HOPSON CITES NEW DOCTRINE OF ABORIGINAL OFFSHORE JURISDICTION

NSB Mayor Eben Hopson cited a new doctrine of aboriginal offshore jurisdiction in a speech before Native coastal community leaders gathered in Anchorage to learn about community involvement in OCS development in Alaska. Hopson said that fundamental aboriginal entitlement underlying Native land claims also underlies aboriginal offshore jurisdiction, and that the threats to Native environmental security posed by the Federal Outer Continental Shelf Program means that Native people will have to assert their claim to off-shore jurisdiction. Acknowledging that this doctrine has not yet been developed in the courts, Hopson pointed to the Canadian land claims and the Greenland Home-rule Movement as opportunities for securing this jurisdiction through land claims settlement agreements.

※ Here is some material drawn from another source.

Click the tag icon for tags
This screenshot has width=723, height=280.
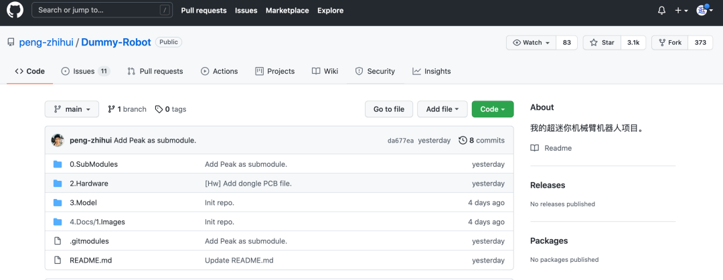[159, 109]
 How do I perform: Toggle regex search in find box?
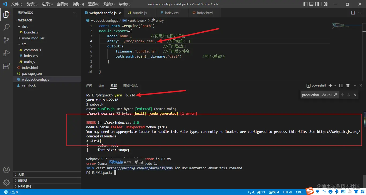click(336, 95)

NSB OPENS WASHINGTON, D. C. LIAISON OFFICE

Sam Raddi’s appearance before Congressman Roncalio’s gas pipeline route oversight hearings was arranged by the NSB’s new Washington, D. C. Liaison Office under the direction of Charlie Edwardsen, Jr. Mayor Hopson decided to launch the NSB Washington, D. C. liaison operation while in the Capitol for Jimmy Carter’s inauguration. Hopson also engaged the new law firm of Van Ness, Curtis, Feldman & Sutcliffe. Bill Van Ness was formerly Chief Counsel to Henry Jackson’s Senate Interior Committee, and Lynn Sutcliffe was Chief Counsel to Warren Magnuson’s Senate Interior Committee.

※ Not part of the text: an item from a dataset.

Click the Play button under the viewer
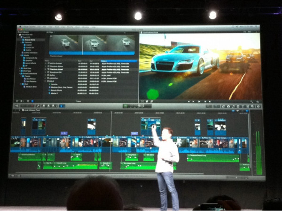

GREENLANDER IN BARROW TO PLAN INUIT CIRCUMPOLAR CONFERENCE

When Sam Raddi appeared before the Congressional Committee in Washington, D. C., he was joined by Karl Elias Olsen, a prominent leader in the Greenlandic Homerule Movement, and Principal of the Knud Rasmussen Hojskole of Sisimiut, Greenland. Olsen had been invited to Barrow to help plan the agenda for the first Inuit Circumpolar Conference, and discuss the development of educational and cultural exchange and cooperation between Barrow and Sisimiut. The Knud Rasmussen Hojskole has been designated by the Greenland Land Council (Provincial Parliament) to handle Greenland’s participation at the Inuit Circumpolar Conference in Barrow during the week of June 13th. At Mayor Hopson’s request, Karl Elias Olsen returned to Greenland via Washington, D. C. to lend his support to Sam Raddi, and to express the circumpolar solidarity of the Inupiat land claims movement.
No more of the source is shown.